Changes in Functional Connectivity Predict Outcome of Repetitive Transcranial Magnetic Stimulation Treatment of Major Depressive Disorder

Abstract

Repetitive transcranial magnetic stimulation (rTMS) treatment of major depressive disorder (MDD) is associated with changes in brain functional connectivity (FC). These changes may be related to the mechanism of action of rTMS and explain the variability in clinical outcome. We examined changes in electroencephalographic FC during the first rTMS treatment in 109 subjects treated with 10 Hz stimulation to left dorsolateral prefrontal cortex. All subjects subsequently received 30 treatments and clinical response was defined as ≥40% improvement in the inventory of depressive symptomatology-30 SR score at treatment 30. Connectivity change was assessed with coherence, envelope correlation, and a novel measure, alpha spectral correlation (αSC). Machine learning was used to develop predictive models of outcome for each connectivity measure, which were compared with prediction based upon early clinical improvement. Significant connectivity changes were associated with clinical outcome (P < 0.001). Machine learning models based on αSC yielded the most accurate prediction (area under the curve, AUC = 0.83), and performance improved when combined with early clinical improvement measures (AUC = 0.91). The initial rTMS treatment session produced robust changes in FC, which were significant predictors of clinical outcome of a full course of treatment for MDD.

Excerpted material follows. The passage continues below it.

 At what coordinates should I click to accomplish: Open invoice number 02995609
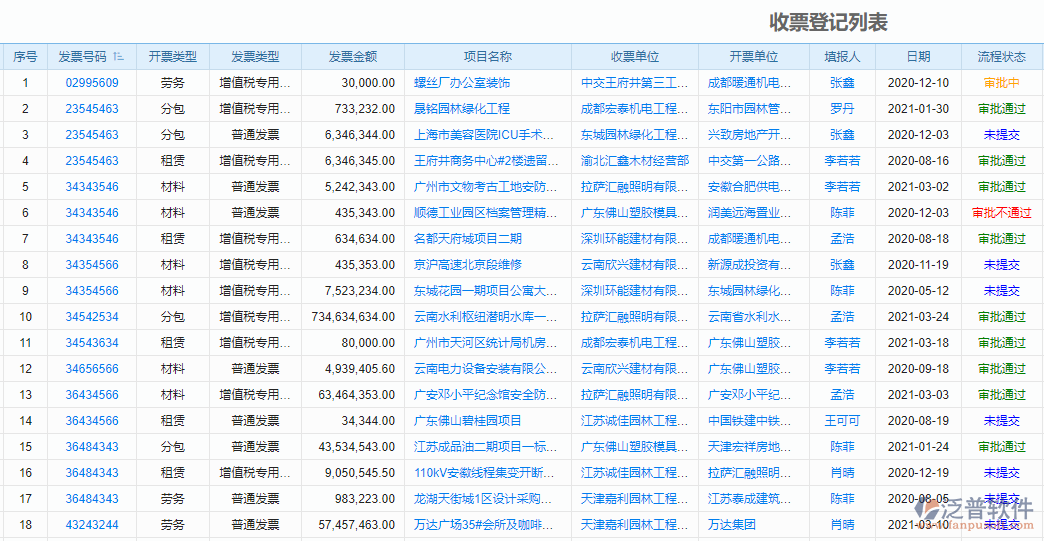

Keywords: depression; electroencephalogram (EEG); functional connectivity; machine learning; repetitive transcranial magnetic stimulation (rTMS).

Figure 1.

Illustration of the analysis pipeline. (A) Locations of seed electrode locations for connectivity analyses, with the nine left prefrontal seeds shown in yellow (Fpz, Fp1, AF3, AF7, Fz, F1, F3, F5, F7) and the seven right prefrontal seeds shown in blue (Fp2, AF4, AF6, F2, F4, F6, F8). All electrode locations (N = 61) were utilized as connectivity nodes. Connectivity pairings of selected left and right seeds with all other electrodes yielded a total of 783 connectivity features per subject. (B) Examples of the three connectivity metrics of coherence, envelope correlation, and αSC for one responder (upper row) and one non-responder (bottom row). Magnitude squared coherence takes amplitude and phase information into account. Envelope correlation is an amplitude-amplitude coupling measure. αSC is the similarity of the spectral waveform between two channels, which was found to be more similar for responders than non-responders. (C) Elastic net regularization was used to build a model for each neurophysiologic measure that distinguished between responders and non-responders. Models were subjected to training and testing cross-validation repeated 100 times to minimize overfitting and spurious classification due to random sampling effects. For each repetition, the full sample (N = 109) was divided into 70% training and 30% testing sets. For each run, training cross-validation consisted of splitting the training set 10-fold, training the model on 9/10-folds and using the 10th-fold to make predictions. This procedure was repeated 10 times, so that each fold served as both a training and testing set. Testing validation consisted of applying the model obtained from training to make predictions about the test data set. (D) For each neurophysiologic measure, the connections that most reliably predicted outcome in validation were identified. These consisted of the 10 features most consistently selected in all training models across 100 repetitions compared among the predictors. These features then were plotted topographically (right panel).

Figure 2.

Treatment-emergent connectivity differences. Top row: histograms of mean values for all features for responders (red) and non-responders (blue) before the first rTMS treatment. None of the features differed significantly between groups. Bottom row shows differences in treatment-induced connectivity changes, where group separation is more apparent. Coherence and envelope correlation (left and middle column) showed smaller group separation than αSC (right column) (respective effect sizes Cohen’s d = 0.84; 1.22; 1.52). For coherence and envelope correlation, non-responders had on average greater connectivity changes than responders. Inversely, change in αSC was on average greater for responders.

Figure 3.

AUCs and feature topography for all EN models. (A) AUCs for all three predictors for training (green) and testing performance (gray) averaged over 100 repetitions. Coherence (training and testing): 82.5 and 52.7; Envelope correlation: 82 and 57.8; αSC: 83.2 and 66.1, with highest AUCs for αSC. (B) The corresponding top 10 selected features per predictor across all 100 trained models. EN models for coherence and envelope correlation showed a diffuse coupling pattern, while αSC showed a more focal connectivity. (C) AUCs for a logistic regression model using solely the early clinical response to rTMS treatment: 74.4 and 72.7. (D) AUCs for a logistic regression model combining the top αSC features and the early clinical response: 85.4 and 77.8, which represented the overall best predictive model.